WRITTEN REQUEST — Report how many lines of the listing below contain the string "coordinates". Give only that number.
------------------------------------------------------------------------
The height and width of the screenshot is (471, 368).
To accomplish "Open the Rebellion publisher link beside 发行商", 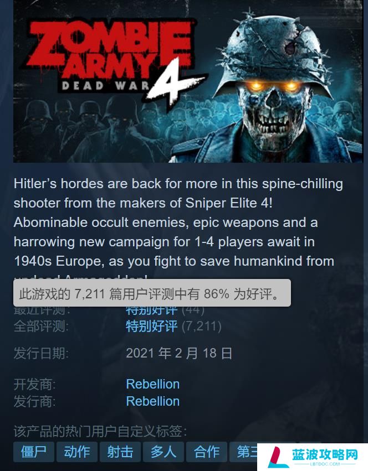I will (x=153, y=401).
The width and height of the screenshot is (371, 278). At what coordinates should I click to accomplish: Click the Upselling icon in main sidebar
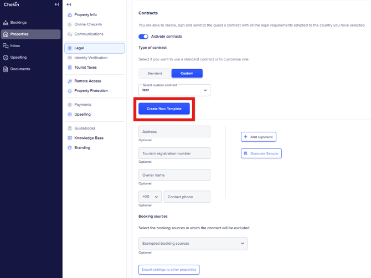click(x=6, y=58)
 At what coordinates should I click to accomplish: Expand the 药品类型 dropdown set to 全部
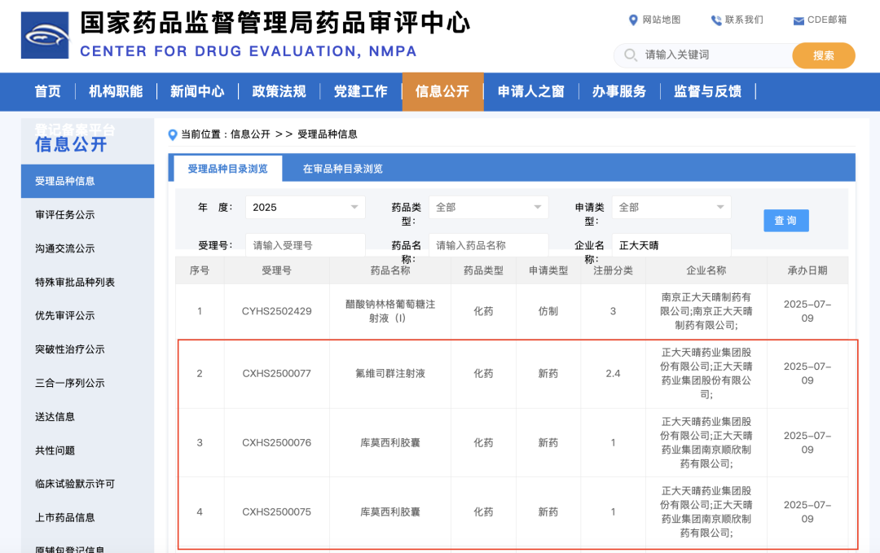pos(488,208)
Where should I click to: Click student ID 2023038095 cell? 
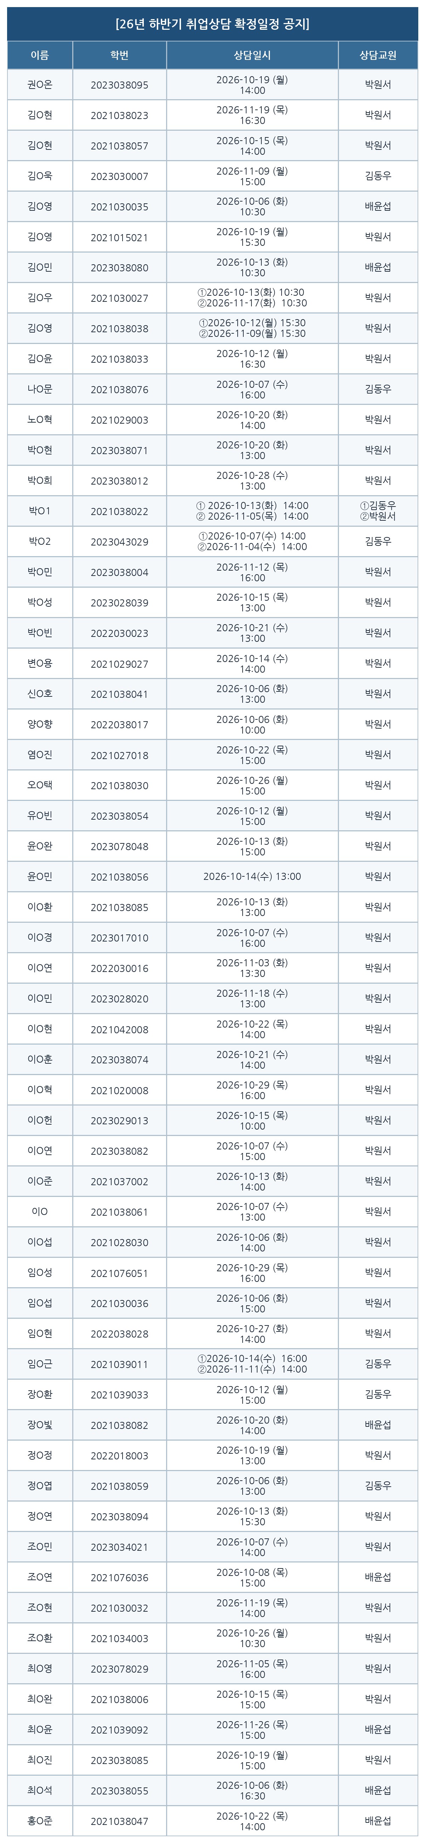[x=119, y=85]
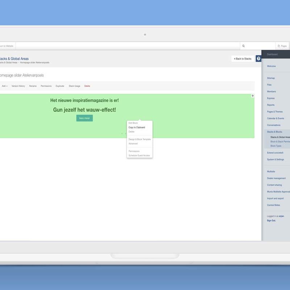Click Schedule Guest Access menu entry
The height and width of the screenshot is (290, 290).
point(139,156)
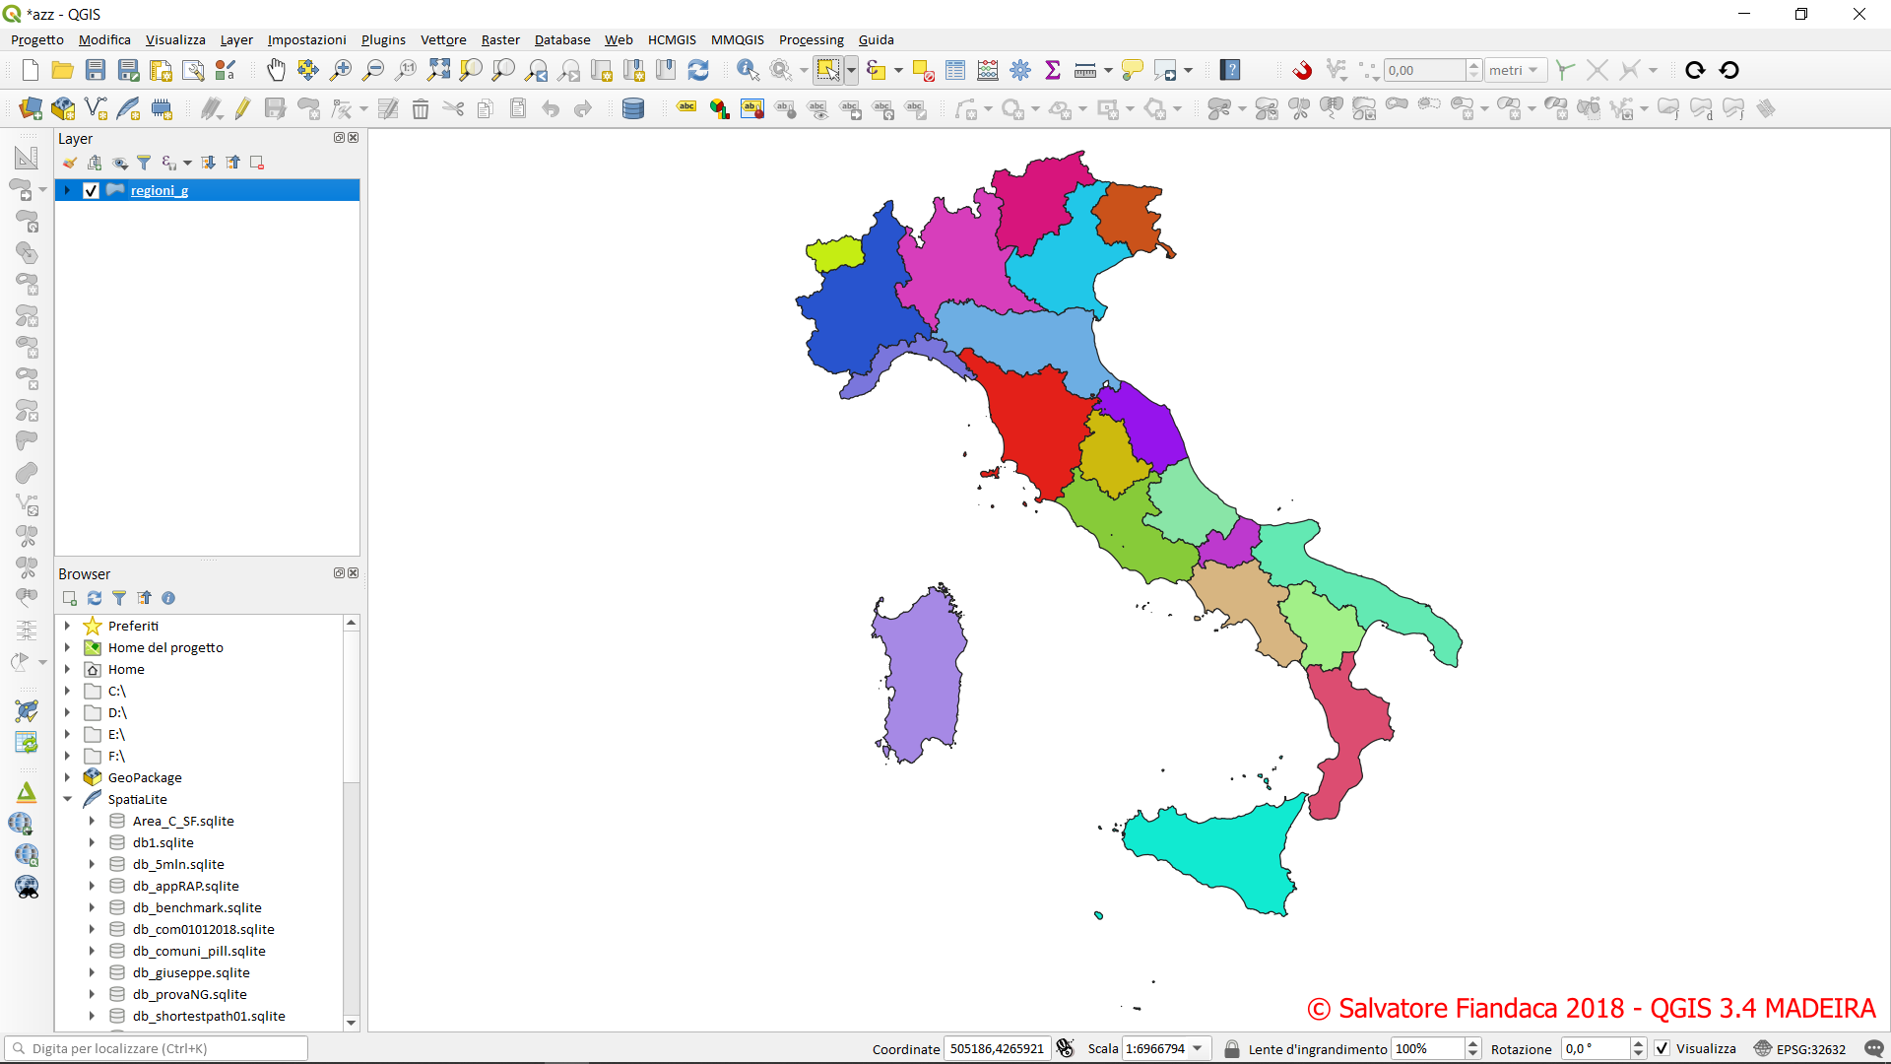Click the Save Project icon
Image resolution: width=1891 pixels, height=1064 pixels.
click(96, 70)
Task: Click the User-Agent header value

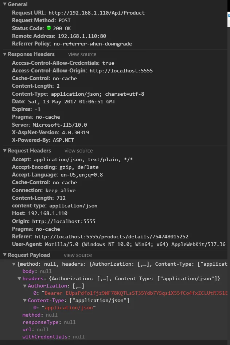Action: 135,244
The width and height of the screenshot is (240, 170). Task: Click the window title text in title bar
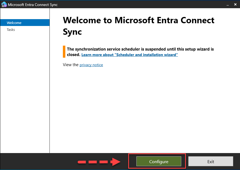[x=33, y=5]
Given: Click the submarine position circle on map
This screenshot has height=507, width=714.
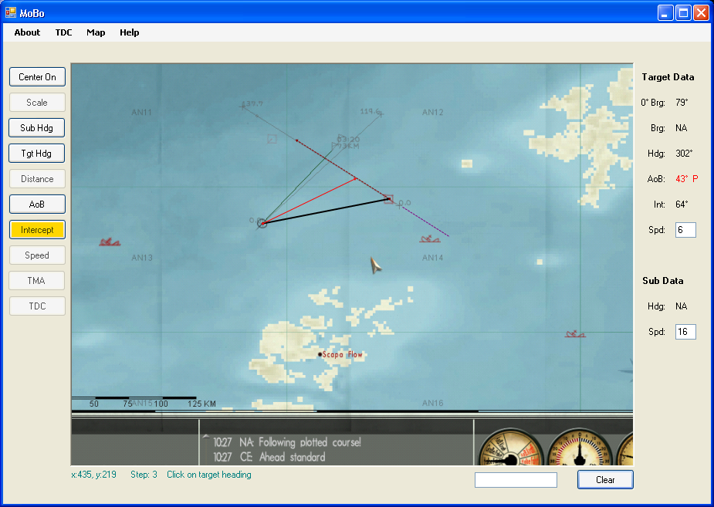Looking at the screenshot, I should click(x=262, y=223).
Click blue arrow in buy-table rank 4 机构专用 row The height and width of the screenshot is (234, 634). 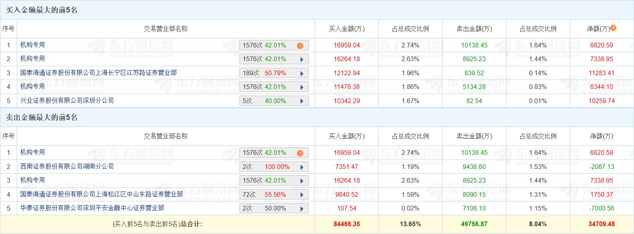(x=302, y=87)
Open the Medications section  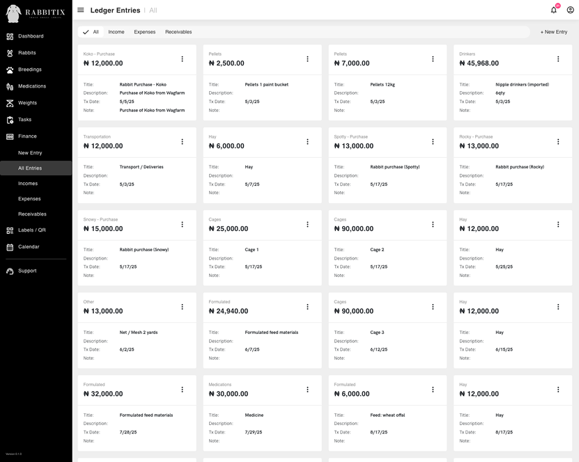[33, 86]
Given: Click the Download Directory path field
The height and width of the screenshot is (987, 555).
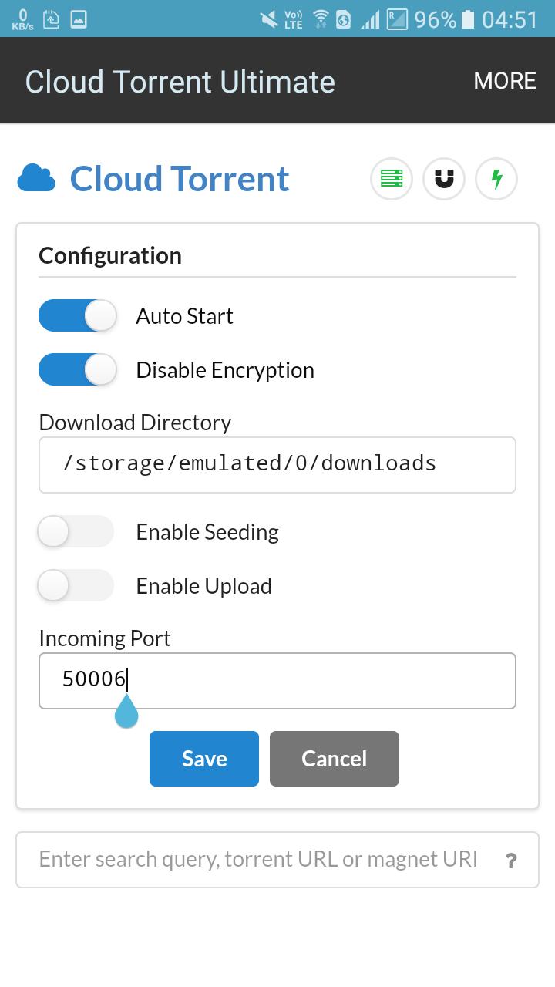Looking at the screenshot, I should tap(278, 465).
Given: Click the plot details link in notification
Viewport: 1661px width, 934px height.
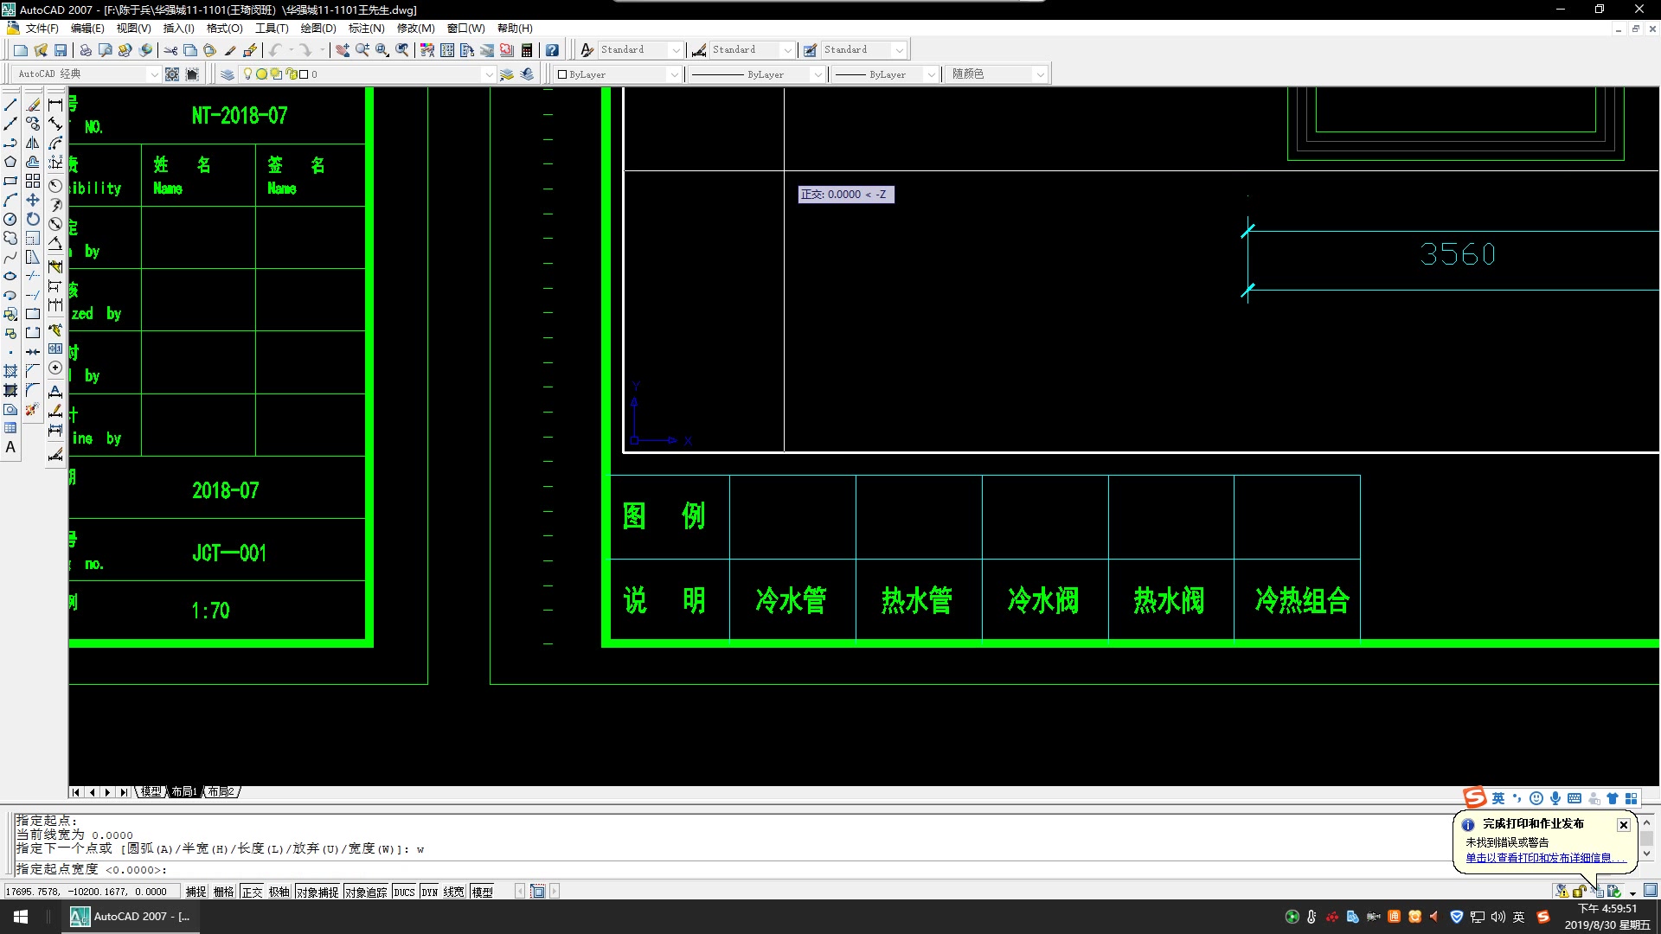Looking at the screenshot, I should 1538,858.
------------------------------------------------------------------------
ANSWER TO THIS TASK — 2